**Questions on the material**
(A) In the excerpt on unhealthy thinking patterns, how is mind reading defined?
(B) Reproduce the passage from the excerpt on unhealthy thinking patterns starting with "If you find" and going on through "Association of America.".

----- Excerpt provided

Even though this thought may feel true, in reality, it is not. Believing that it is, however, can negatively impact your mood, putting you at risk for a severe depression or worse. Therefore, it is important to learn how to identify unhealthy behaviors and address them before they affect your mood.

Unhealthy Thinking Patterns

Listed below are some common unhealthy ways of thinking that may contribute to a negative mood.

All-or-None Thinking

  • Definition: Looking at a situation as either black or white; thinking that there are only two possible outcomes to a situation
  • Example: "If I am not a complete success at my job, then I am a total failure."

Catastrophizing

  • Definition: Expecting the worse to happen without considering other alternative outcomes that are more likely to happen
  • Example: "I know that I will be so anxious that I will bomb this test and fail the course."

Labeling

  • Definition: Defining yourself or others in a rigid way that doesn't allow for more favorable evaluations
  • Example: "I am a total loser."

Discounting the Positive

  • Definition: Looking past and ignoring positive experiences; viewing positive experiences or outcomes as simply being due to chance
  • Example: "I got that job out of luck, not because I was qualified."

Mind Reading

  • Definition: Thinking that you know what others are thinking
  • Example: "I just know that my therapist thinks I am a waste of his time."

Personalization

  • Definition: Evaluating other people's behavior as being the result of something you did
  • Example: "She wasn't very polite toward me because I must have done something to upset her."

Emotional Reasoning

  • Definition: Believing something is true because it feels that way
  • Example: "I must have failed that test because I feel so bad about my performance."

These are just a few unhealthy thoughts that people commonly experience (you can learn about others from Nancy Schimelpfenig, About.com Guide to Depression).

Addressing Negative Thoughts

The first step in addressing unhealthy thoughts, is knowing when you have them. Self-monitoring can be an excellent way of increasing your awareness of your thoughts and how they impact your mood and behaviors.

It is important to keep in mind that everyone experiences unhealthy thoughts like the ones above, and there might sometimes actually be some truth to those thoughts. For example, it is possible that you might have done something to upset another person, and as a result, they were not polite to you. However, we cannot really know if this is true or not unless we have enough information.

Therefore, it can be helpful to ask yourself some of the following questions:

  • What evidence do I have for this thought?
  • What evidence do I have against this thought?
  • Are there times when this thought hasn't been true?
  • Do I have this kind of thought when I am feeling OK as opposed to feeling sad, angry, or anxious?
  • What would I tell someone else who was having this kind of thought?
  • Is it possible that I am having this thought just out of habit?
  • What might be an alternative explanation?

Asking yourself these types of questions can help break the habit of unhealthy thinking and help you be more flexible in your thinking. In the end, this could improve your mood or prevent your mood from getting worse.

In addition, it may also be helpful to practice mindfulness. That is, when you notice that you are having an unhealthy thought, simply view the thought as just a thought and nothing else. It is just something your mind does when you are feeling a certain way or faced with a certain situation. It is a habit and not an indication of truth. Taking a step back from your thoughts and diminish their power over your mood.

Cognitive-Behavioral Therapy

If you find that you are having many of the unhealthy thoughts listed above and you find it helpful to address those thoughts, you might consider seeking out a cognitive-behavioral therapist. Cognitive-behavior therapy places a big emphasis on the thoughts we have and how those thoughts influence our emotions and behavior.

You can find treatment providers in your area through UCompare HealthCare from About.com, as well as the Anxiety Disorder Association of America.

Source:

Beck, J.S. (1995). Cognitive Therapy. New York, NY: Guilford Press.

----------
----- Exercise data

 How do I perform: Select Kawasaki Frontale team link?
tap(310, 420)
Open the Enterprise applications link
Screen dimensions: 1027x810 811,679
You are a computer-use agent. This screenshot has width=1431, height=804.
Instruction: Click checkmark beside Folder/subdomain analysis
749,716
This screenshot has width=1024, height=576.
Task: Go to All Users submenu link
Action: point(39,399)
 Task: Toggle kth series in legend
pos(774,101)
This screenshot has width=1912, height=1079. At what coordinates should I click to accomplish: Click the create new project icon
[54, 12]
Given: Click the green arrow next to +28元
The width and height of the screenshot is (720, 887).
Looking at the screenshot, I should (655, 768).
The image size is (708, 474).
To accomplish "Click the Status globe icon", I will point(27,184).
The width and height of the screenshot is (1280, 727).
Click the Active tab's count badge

----------

**Answers to the exercise**
(A) Thinking that you know what others are thinking.

(B)
If you find that you are having many of the unhealthy thoughts listed above and you find it helpful to address those thoughts, you might consider seeking out a cognitive-behavioral therapist. Cognitive-behavior therapy places a big emphasis on the thoughts we have and how those thoughts influence our emotions and behavior.

You can find treatment providers in your area through UCompare HealthCare from About.com, as well as the Anxiety Disorder Association of America.